━━━ Entries provided

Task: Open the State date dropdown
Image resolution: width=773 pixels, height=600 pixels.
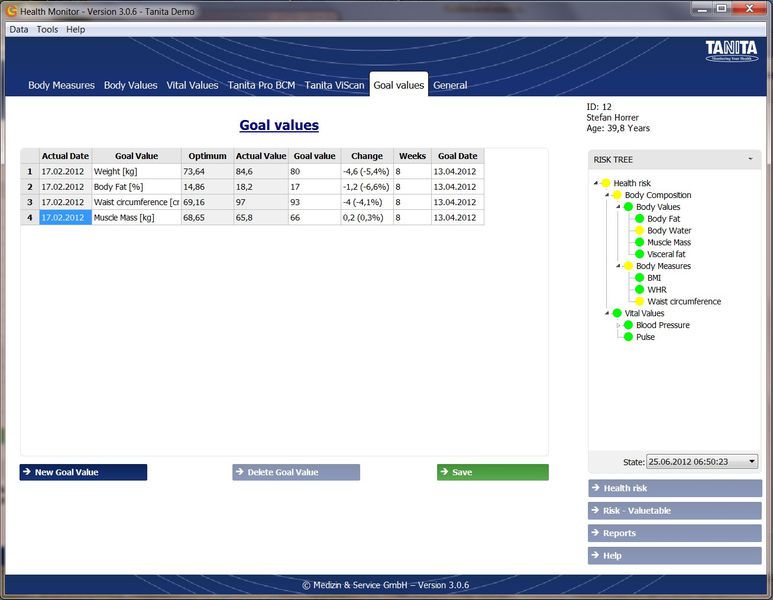Action: coord(752,462)
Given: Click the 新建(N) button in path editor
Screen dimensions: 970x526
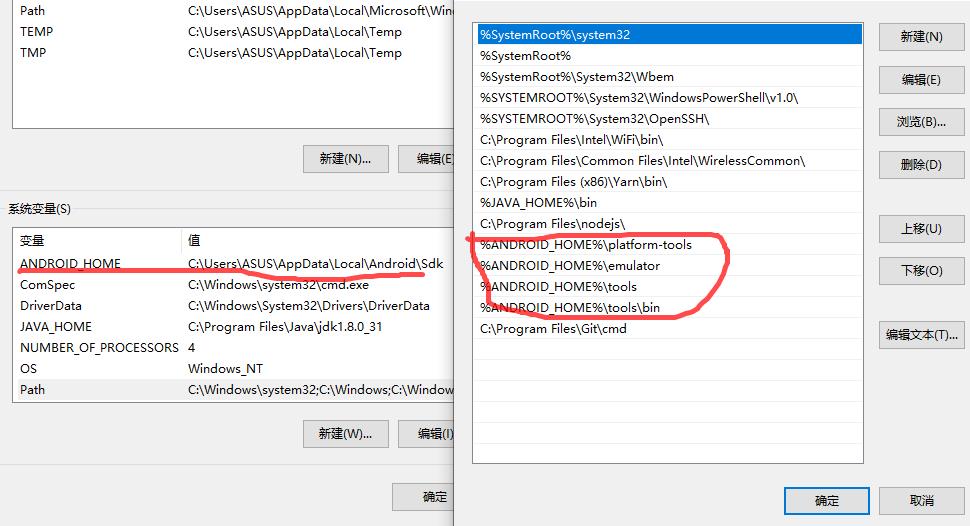Looking at the screenshot, I should tap(920, 37).
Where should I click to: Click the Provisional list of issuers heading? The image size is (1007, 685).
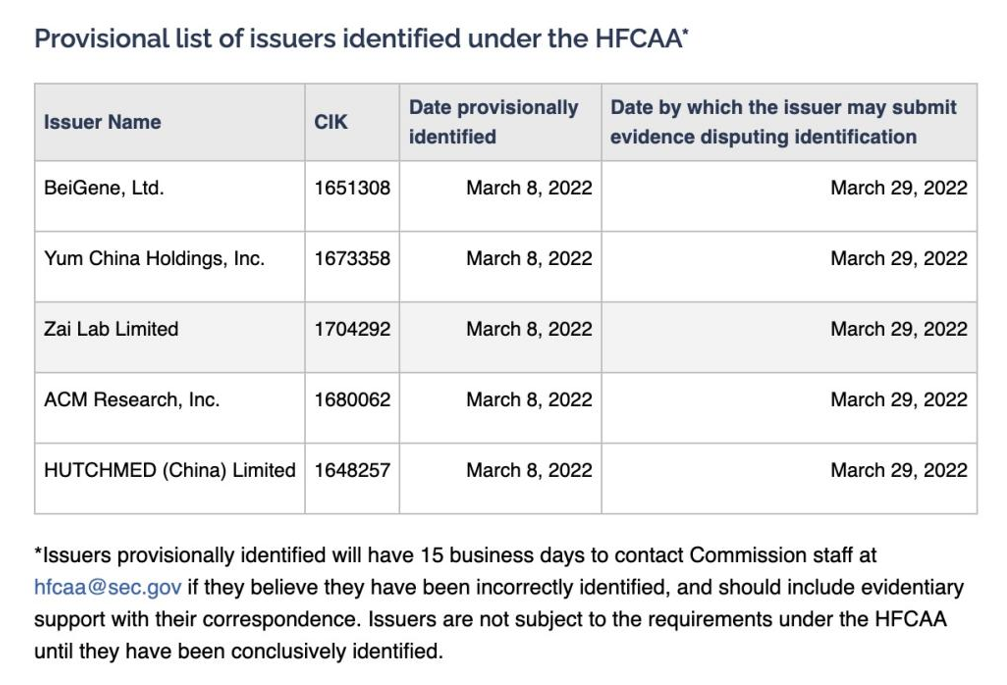point(361,39)
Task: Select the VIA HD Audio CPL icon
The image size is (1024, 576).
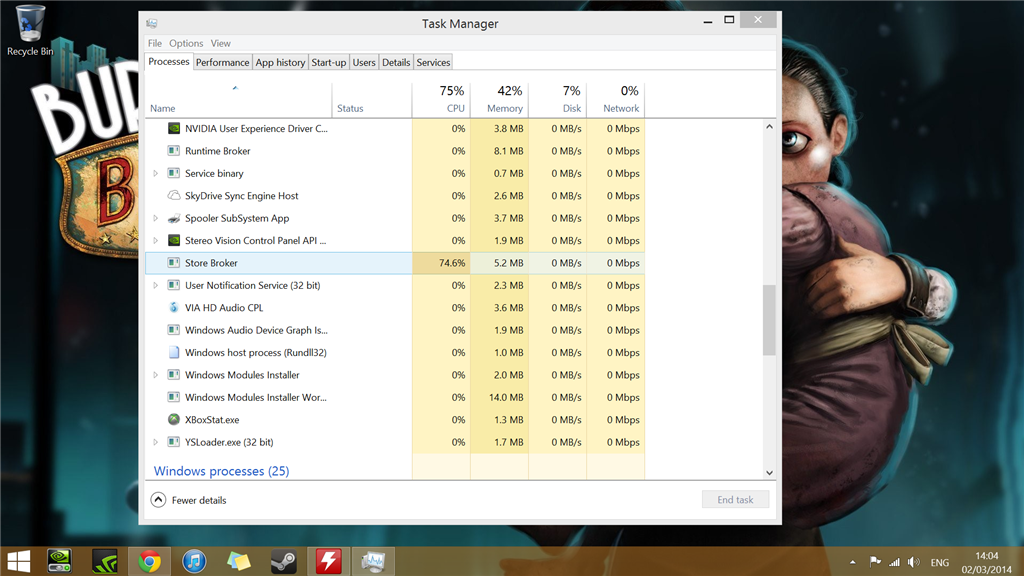Action: coord(174,308)
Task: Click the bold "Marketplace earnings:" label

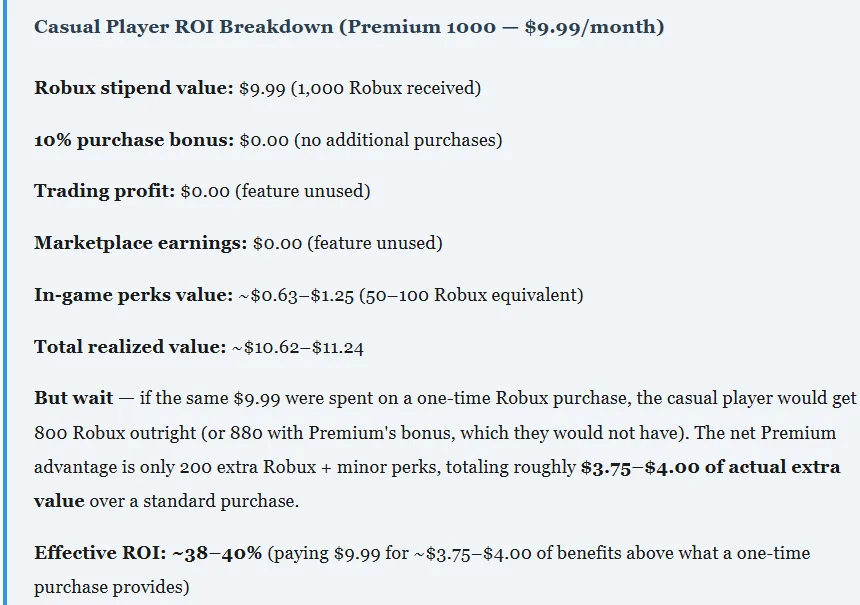Action: click(x=141, y=243)
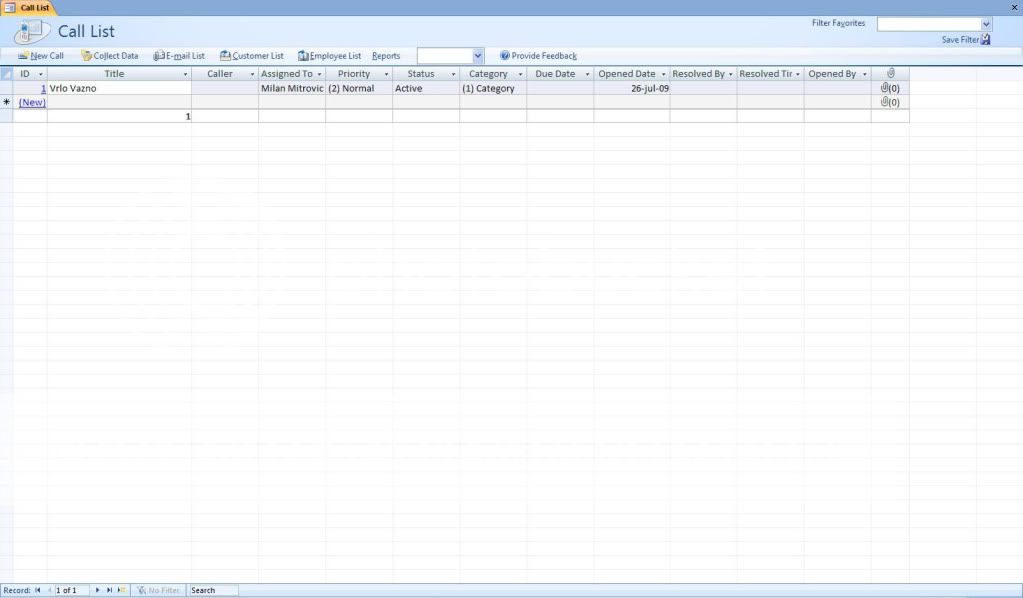Viewport: 1023px width, 598px height.
Task: Open the Reports menu
Action: [386, 56]
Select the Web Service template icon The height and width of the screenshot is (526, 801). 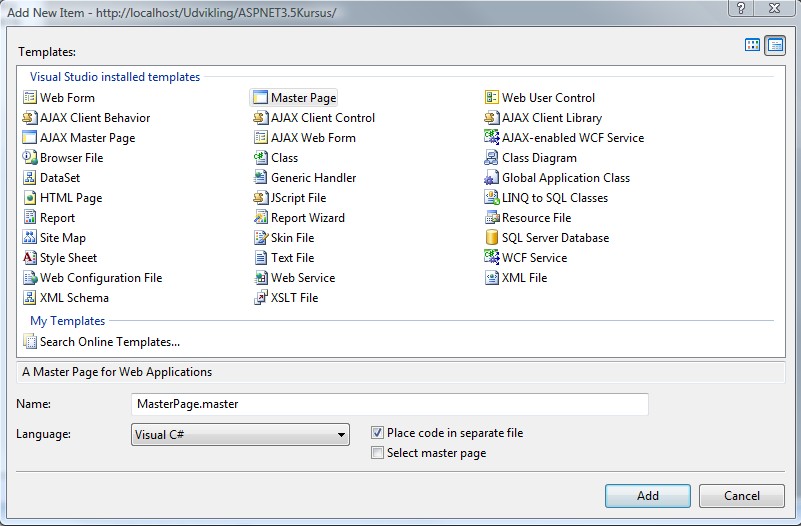[x=261, y=278]
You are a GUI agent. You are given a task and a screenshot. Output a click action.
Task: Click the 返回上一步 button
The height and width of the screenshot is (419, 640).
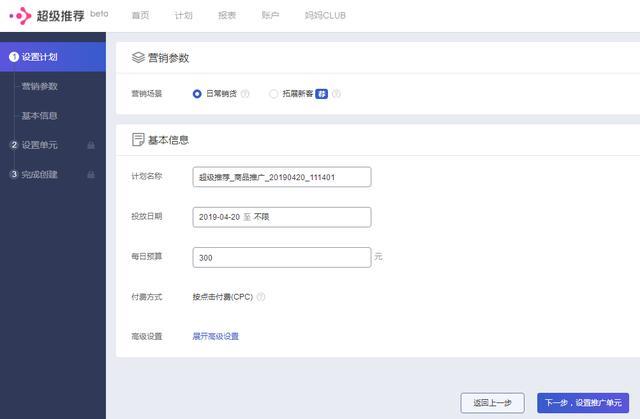pos(492,402)
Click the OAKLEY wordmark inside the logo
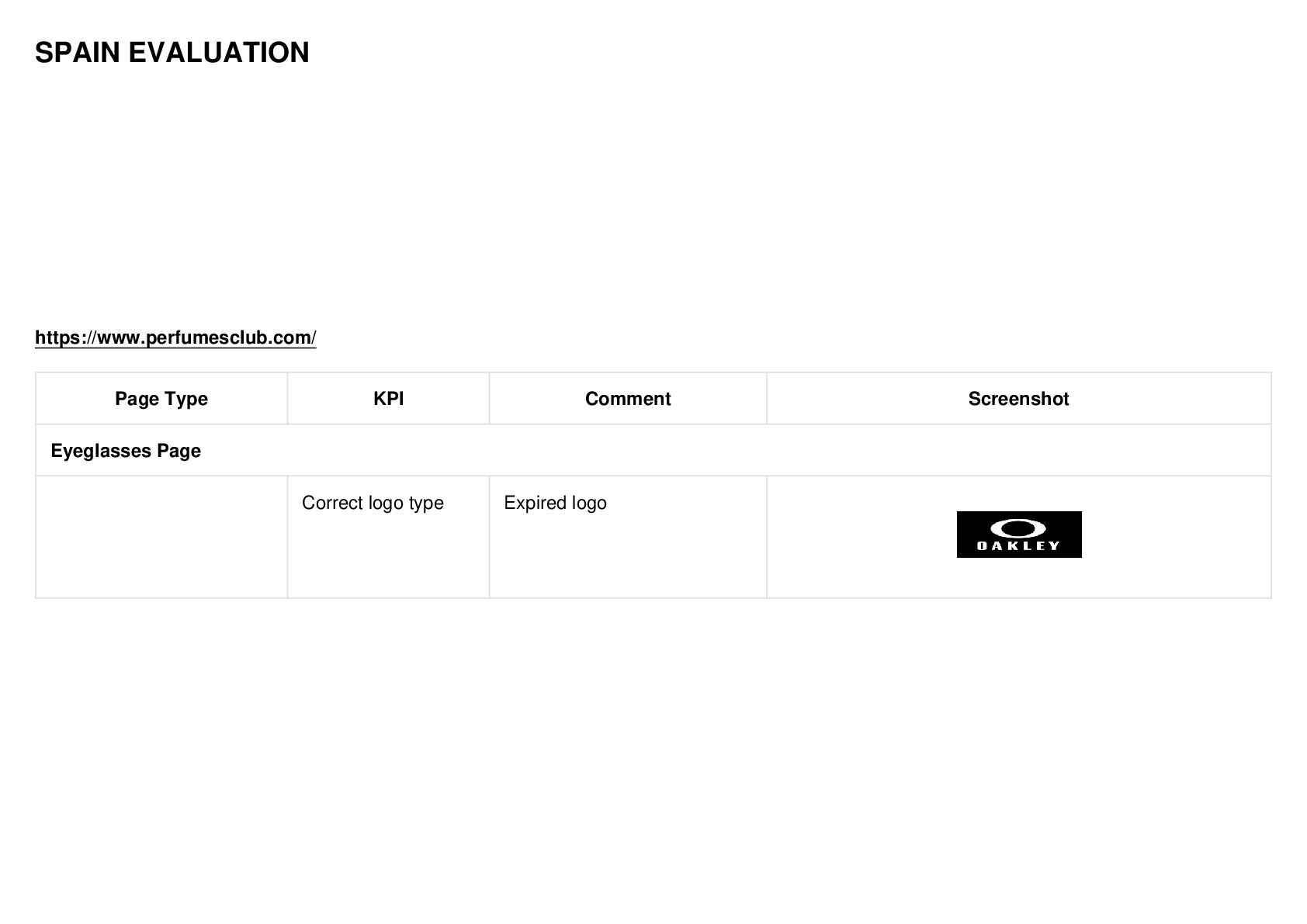Screen dimensions: 1307x924 point(1019,546)
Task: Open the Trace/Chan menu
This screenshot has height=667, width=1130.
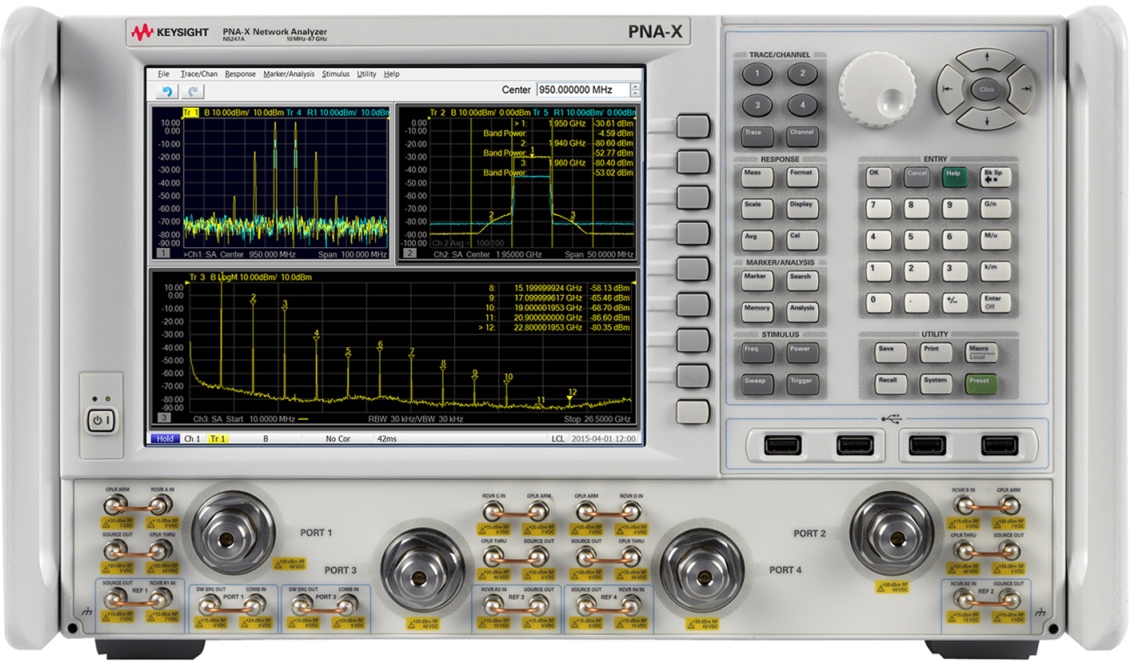Action: tap(199, 74)
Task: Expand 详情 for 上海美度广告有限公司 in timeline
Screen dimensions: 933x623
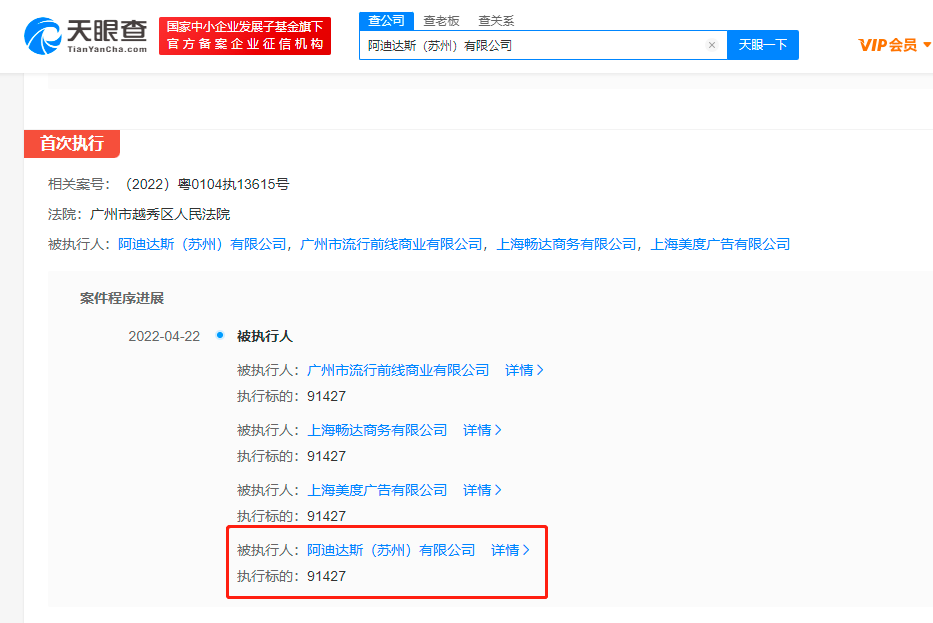Action: coord(482,490)

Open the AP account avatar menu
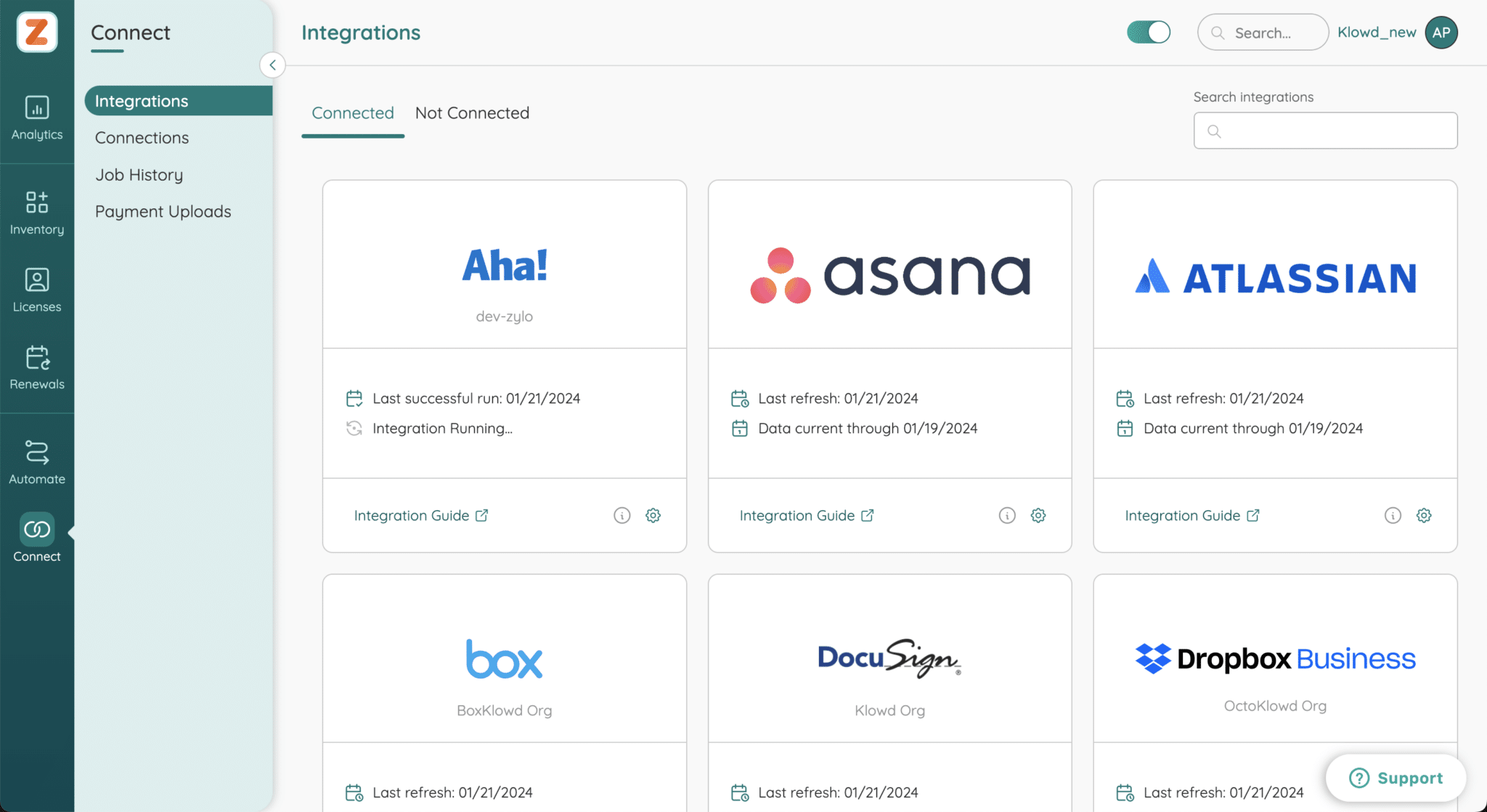click(1441, 32)
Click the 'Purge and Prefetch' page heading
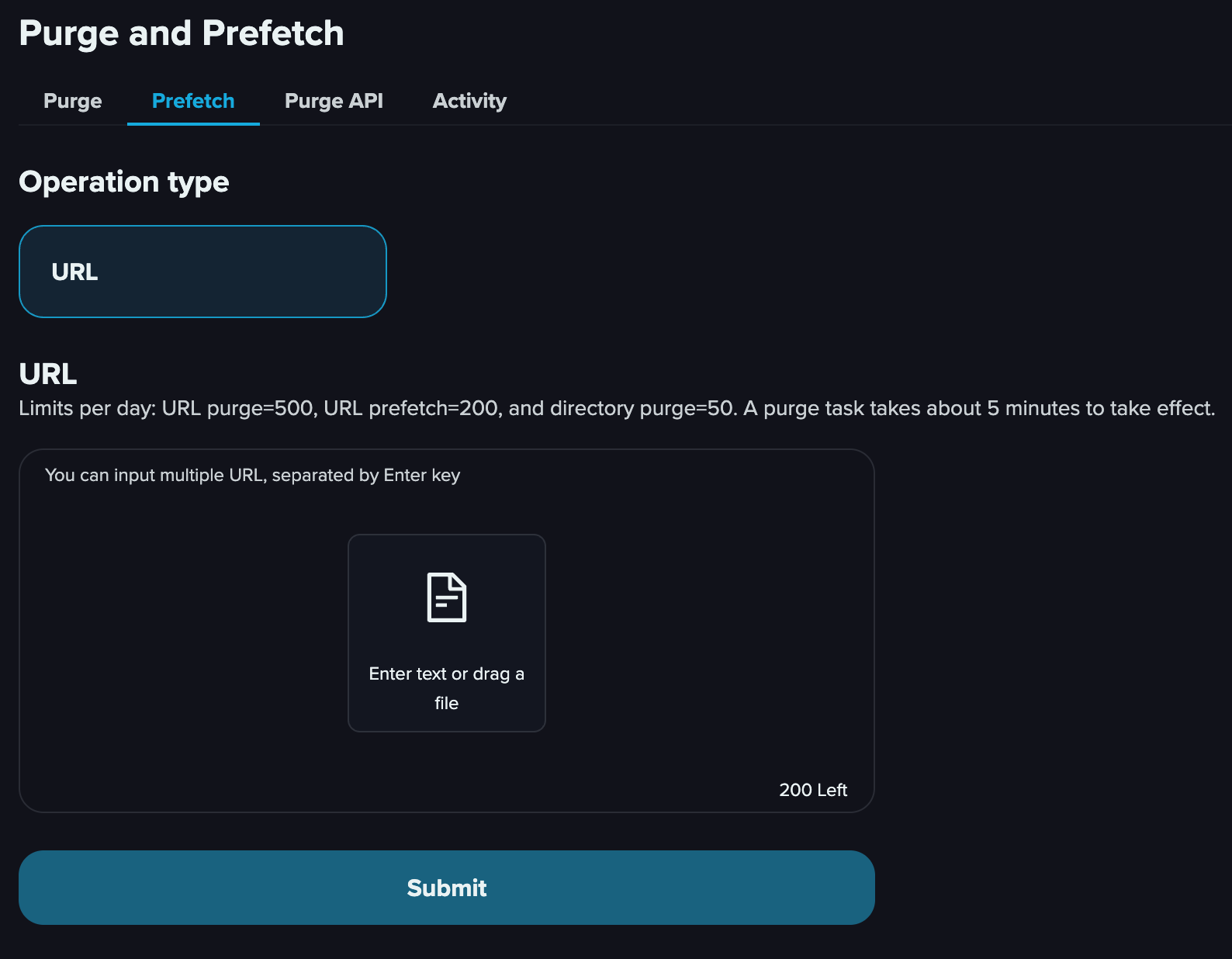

━━━━━━

* **The problem**
Identify each line in the records above that contains the word "Open", with case counting, and copy every such line in full.

* **Result below**
Task: Open the State date dropdown
Task: Open the Reports menu
Task: Open the Trace/Chan menu
Open the AP account avatar menu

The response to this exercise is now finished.